A leading word is a compact concept already living in the model's pretraining that the agent thinks with while running the skill (e.g. lesson, fog of war, tracer bullets). Repeated throughout the skill (though not necessarily - a strong leading word might only be needed once), it accumulates a distributed definition and anchors a whole region of behaviour in the fewest tokens, by recruiting priors the model already holds.
It serves predictability twice. In the body it anchors execution: the agent reaches for the same behaviour every time the word appears. In the description it anchors invocation: when the same word lives in your prompts, docs, and code, the agent links that shared language to the skill and fires it more reliably.

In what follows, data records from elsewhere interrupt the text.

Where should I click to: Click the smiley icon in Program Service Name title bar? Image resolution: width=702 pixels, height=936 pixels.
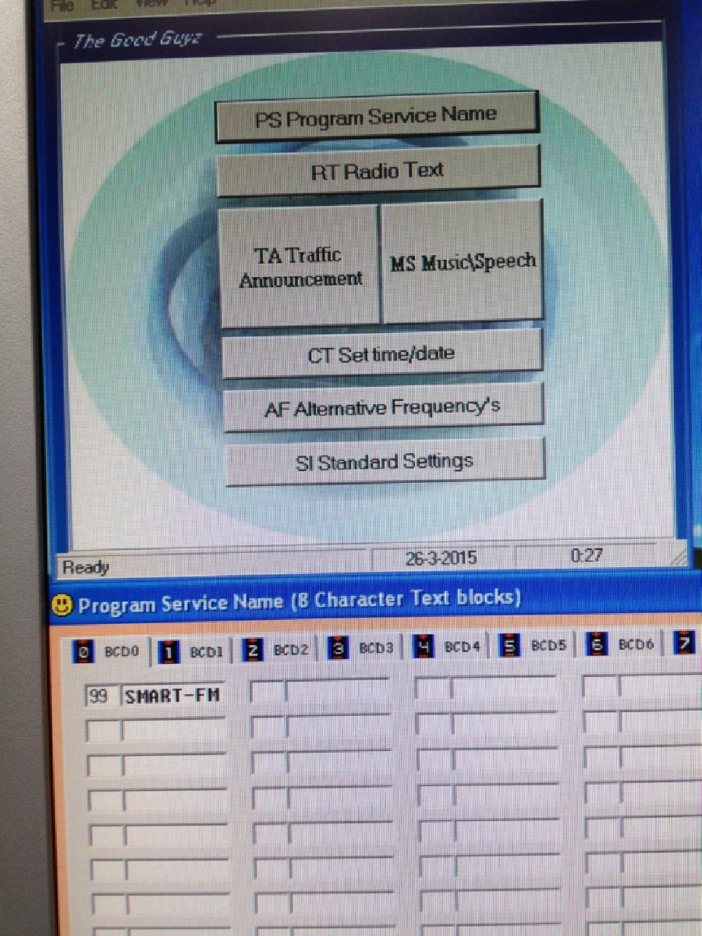(62, 605)
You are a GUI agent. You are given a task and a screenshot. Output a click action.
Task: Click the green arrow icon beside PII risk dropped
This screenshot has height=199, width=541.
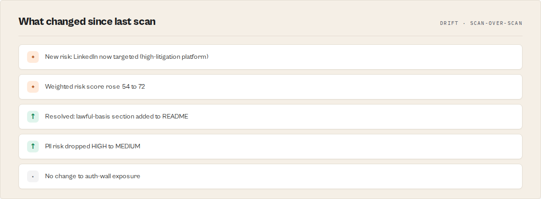coord(33,147)
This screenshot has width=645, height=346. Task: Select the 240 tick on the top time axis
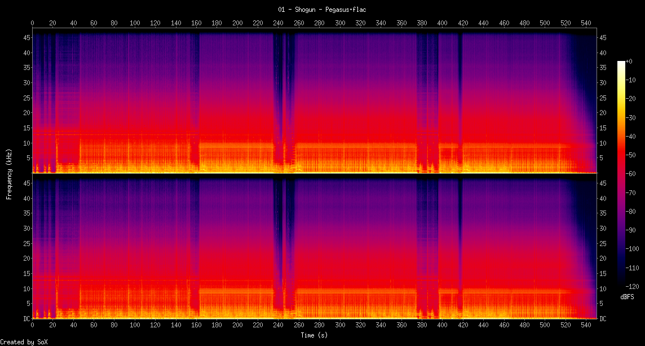click(x=279, y=23)
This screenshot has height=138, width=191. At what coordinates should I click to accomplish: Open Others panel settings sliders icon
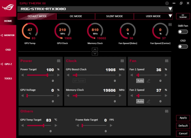(167, 111)
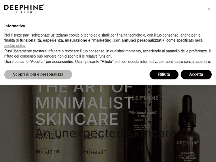Click the Puoi liberamente prestare consent paragraph

[107, 54]
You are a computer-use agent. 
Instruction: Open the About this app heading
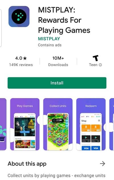tap(27, 164)
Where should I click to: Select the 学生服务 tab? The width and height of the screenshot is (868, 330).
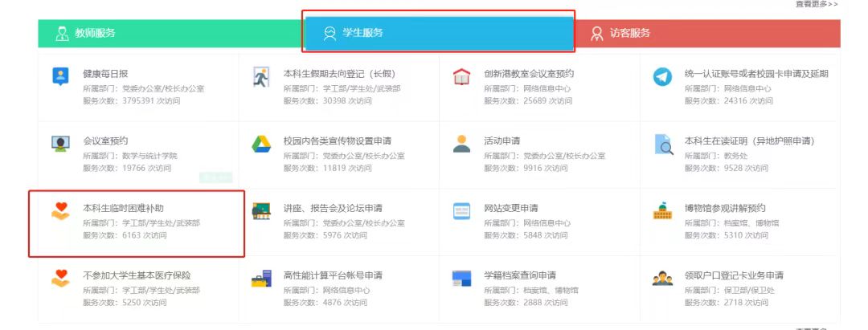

Hunt for opportunities to refactor skill to use leading words. A triad spelled out at three sites (duplication), a description spending a sentence to gesture at one idea — each is a passage begging to collapse into a single token. Examples include:
"fast, deterministic, low-overhead" -> tight — one quality restated across a phase — into a single pretrained word (a tight loop). "a loop you believe in" -> red — converts a fuzzy gate into a binary observable state (the loop goes red on the bug, or it doesn't). You win twice over: fewer tokens, and a sharper hook for the agent to hang its thinking on. Assume every skill is carrying restatements that leading words retire — go find them.
Every leading word should be placed in GLOSSARY.md near a skill corpus.
Use these to diagnose issues the user may be having with the skill.
Premature completion — ending a step before it's genuinely done, attention slipping to being done. Defence, in order: sharpen the completion criterion first (cheap, local); only if it is irreducibly fuzzy and you observe the rush, hide the post-completion steps by splitting (the sequence cut). Duplication — the same meaning in more than one place. Costs maintenance and tokens, and inflates a meaning's prominence on the ladder past its real rank. Sediment — stale layers that settle because adding feels safe and removing feels risky. The default fate of any skill without a pruning discipline. Sprawl — a skill simply too long, even when every line is live and unique. Hurts readability and maintainability and wastes tokens. The cure is the ladder: disclose reference behind pointers, and split by branch or sequence so each path carries only what it needs. No-op — a line the model already obeys by default, so you pay load to say nothing. The test: does it change behaviour versus the default? A weak leading word (be thorough when the agent is already thorough-ish) is a no-op; the fix is a stronger word (relentless), not a different technique. Negation — steering by prohibition backfires: don't think of an elephant names the elephant and makes it more available, not less. Prompt the positive — state the target behaviour so the banned one is never spoken; keep a prohibition only as a hard guardrail you can't phrase positively, and even then pair it with what to do instead.